[Text block]

I've been hit by nasty slow-downs with denormal numbers a couple of times. It's much easier to hit these problems with single-precision floating point, where near underflow happens much more quickly than with doubles.
As a folk-theorem of numerics goes though: such problems are often a symptom that you're not doing quite the right thing. Should your numbers really be that small? Often recasting the problem slightly avoids having to turn on low level flags or other hacking.
I was astonished in my computer architecture class as an undergraduate to find out that the C language specification requires that all single-precision floating point numbers be converted to double-precision before any operations are done on them. So working with float's rather than double's in C is not only more vulnerable to underflow and what-not, but it's slower. Since then I've never declared a variable to be a float again.
The semantics of floating point arithmetic in C do not allow the first line to be eliminated. It has non-trivial behavior in the case of signaling NaNs or denormals or -0.0.
It can if you set the DAZ (denormals are zero) flag on the Pentium. I don't know if the C & IEEE-754 standards require the optimizer to preserve semantics in that case, but I can see why compiler writers would stay clear of such an optimization.
Neither the C standard nor IEEE-754 specify anything about floating-point operations in non-standard modes like DAZ or FZ. (Nor do they require that support for signaling NaNs be implemented). The behavior of -0.0 suffices to block the optimization under strict fp modes, however.
I think you might have missed something in the OP.
I got the impression that the "+ 0.1" was enough to raise the value of the floating point number being operated on, so that it was not denormalized.

[/Text block]
[Data for review]

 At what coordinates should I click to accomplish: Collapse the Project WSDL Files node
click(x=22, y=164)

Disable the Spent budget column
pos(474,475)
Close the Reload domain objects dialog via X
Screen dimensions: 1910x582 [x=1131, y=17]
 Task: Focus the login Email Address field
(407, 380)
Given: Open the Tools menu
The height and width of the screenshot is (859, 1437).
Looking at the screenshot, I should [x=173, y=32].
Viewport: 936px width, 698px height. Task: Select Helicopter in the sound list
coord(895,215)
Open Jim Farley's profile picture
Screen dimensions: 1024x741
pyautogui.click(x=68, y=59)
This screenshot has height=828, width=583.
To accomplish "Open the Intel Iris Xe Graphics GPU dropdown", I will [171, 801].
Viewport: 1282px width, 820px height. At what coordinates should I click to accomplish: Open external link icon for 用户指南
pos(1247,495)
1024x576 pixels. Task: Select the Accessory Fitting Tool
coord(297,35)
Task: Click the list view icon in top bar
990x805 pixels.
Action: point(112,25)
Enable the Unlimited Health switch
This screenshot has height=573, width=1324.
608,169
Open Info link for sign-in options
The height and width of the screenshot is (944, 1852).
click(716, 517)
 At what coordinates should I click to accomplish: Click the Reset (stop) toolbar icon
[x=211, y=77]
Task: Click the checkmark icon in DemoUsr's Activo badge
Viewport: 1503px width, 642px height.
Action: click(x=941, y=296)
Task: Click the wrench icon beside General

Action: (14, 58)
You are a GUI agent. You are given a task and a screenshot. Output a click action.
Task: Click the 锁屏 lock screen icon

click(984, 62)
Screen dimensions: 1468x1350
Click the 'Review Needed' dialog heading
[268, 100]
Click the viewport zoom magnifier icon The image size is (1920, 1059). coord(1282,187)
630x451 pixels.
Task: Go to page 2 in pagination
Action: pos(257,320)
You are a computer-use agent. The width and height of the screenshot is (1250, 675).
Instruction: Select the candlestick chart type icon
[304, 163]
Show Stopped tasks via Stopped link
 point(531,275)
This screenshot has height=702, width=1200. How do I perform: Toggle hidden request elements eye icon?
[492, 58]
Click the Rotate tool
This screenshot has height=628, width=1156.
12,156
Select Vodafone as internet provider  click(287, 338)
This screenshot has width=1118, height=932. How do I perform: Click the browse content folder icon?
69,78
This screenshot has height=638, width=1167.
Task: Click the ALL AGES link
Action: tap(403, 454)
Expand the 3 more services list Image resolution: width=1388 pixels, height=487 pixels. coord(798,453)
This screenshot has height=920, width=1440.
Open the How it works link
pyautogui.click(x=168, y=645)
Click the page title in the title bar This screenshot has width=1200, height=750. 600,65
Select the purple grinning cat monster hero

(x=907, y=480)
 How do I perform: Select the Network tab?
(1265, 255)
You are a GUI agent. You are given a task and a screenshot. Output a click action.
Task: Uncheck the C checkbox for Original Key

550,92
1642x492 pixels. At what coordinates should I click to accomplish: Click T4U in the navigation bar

[/Data for review]

Exercises -
1 - Rewrite the denormal-numbers thread between "I was astonished" and "such an optimization.", inclusive, swapping "Pentium" for "x86 processor".
2 - In the denormal-numbers thread, what does the DAZ flag stand for?

Task-by-task outputs -
1 -
I was astonished in my computer architecture class as an undergraduate to find out that the C language specification requires that all single-precision floating point numbers be converted to double-precision before any operations are done on them. So working with float's rather than double's in C is not only more vulnerable to underflow and what-not, but it's slower. Since then I've never declared a variable to be a float again.
The semantics of floating point arithmetic in C do not allow the first line to be eliminated. It has non-trivial behavior in the case of signaling NaNs or denormals or -0.0.
It can if you set the DAZ (denormals are zero) flag on the x86 processor. I don't know if the C & IEEE-754 standards require the optimizer to preserve semantics in that case, but I can see why compiler writers would stay clear of such an optimization.

2 - Denormals are zero.